## SUPPLIED INFORMATION

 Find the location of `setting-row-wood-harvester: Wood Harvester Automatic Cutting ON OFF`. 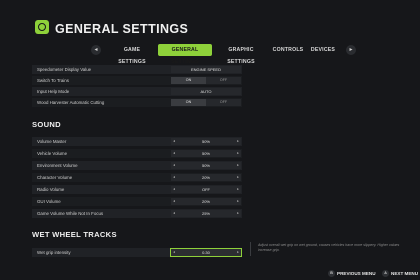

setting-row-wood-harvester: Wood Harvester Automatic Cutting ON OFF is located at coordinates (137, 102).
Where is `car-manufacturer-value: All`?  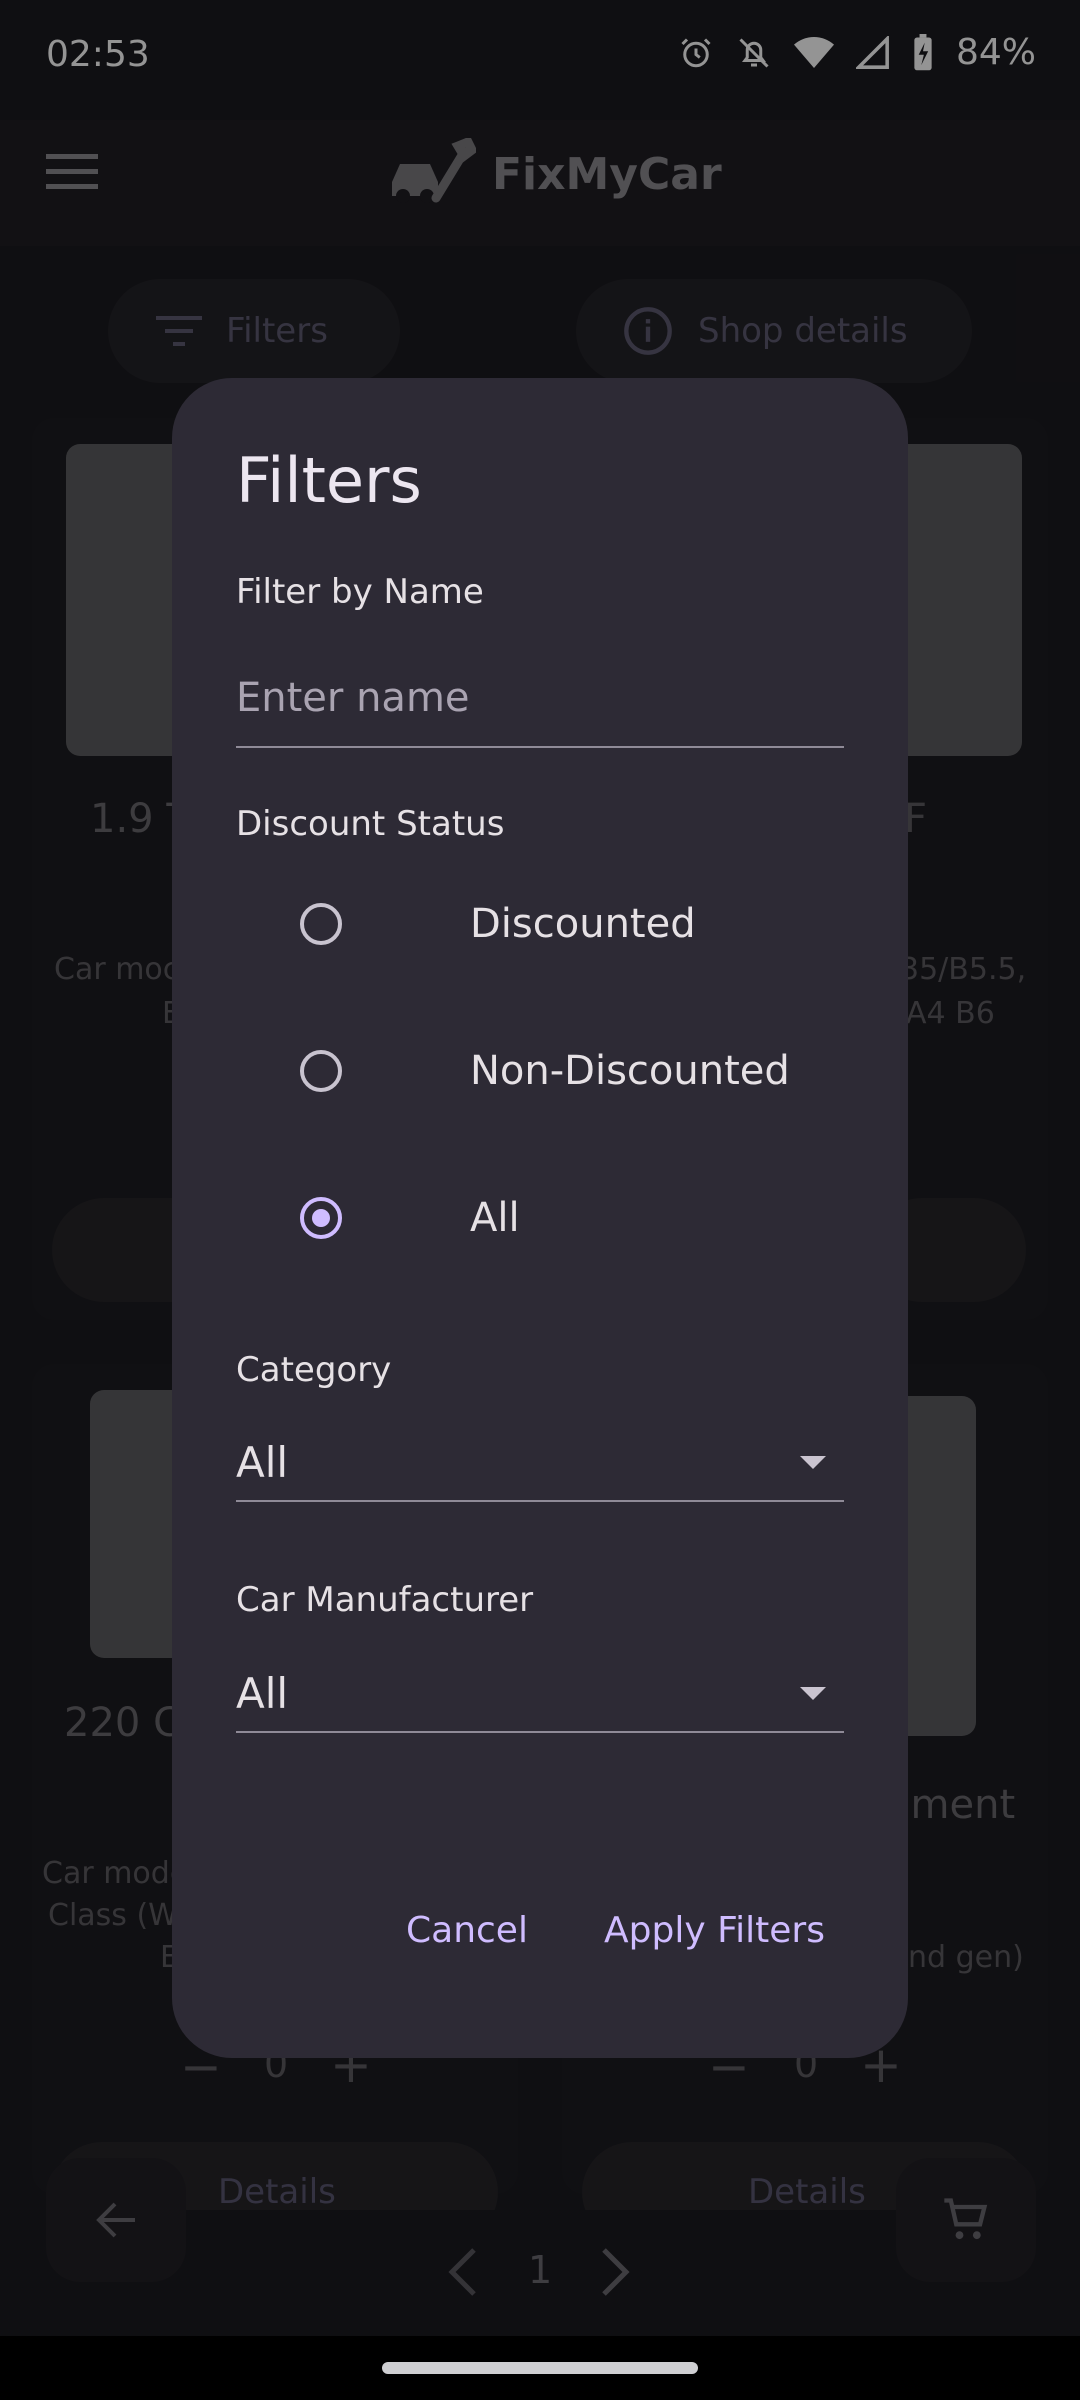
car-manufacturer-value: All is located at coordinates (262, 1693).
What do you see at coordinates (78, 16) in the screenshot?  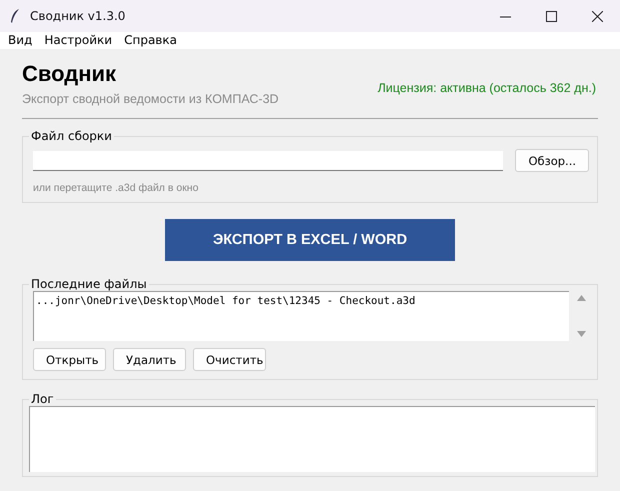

## PROBLEM STATEMENT
Please recast every one of the items above as a numbered list with one line per entry, skipping blank lines and leaving the pictures out.

## ANSWER TO THIS EXERCISE
1.  Find the location of `setting-row-wood-harvester: Wood Harvester Automatic Cutting ON OFF`. 
2. setting-row-wood-harvester: Wood Harvester Automatic Cutting ON OFF is located at coordinates (137, 102).
3. Where is `car-manufacturer-value: All`?  
4. car-manufacturer-value: All is located at coordinates (262, 1693).
5. What do you see at coordinates (78, 16) in the screenshot?  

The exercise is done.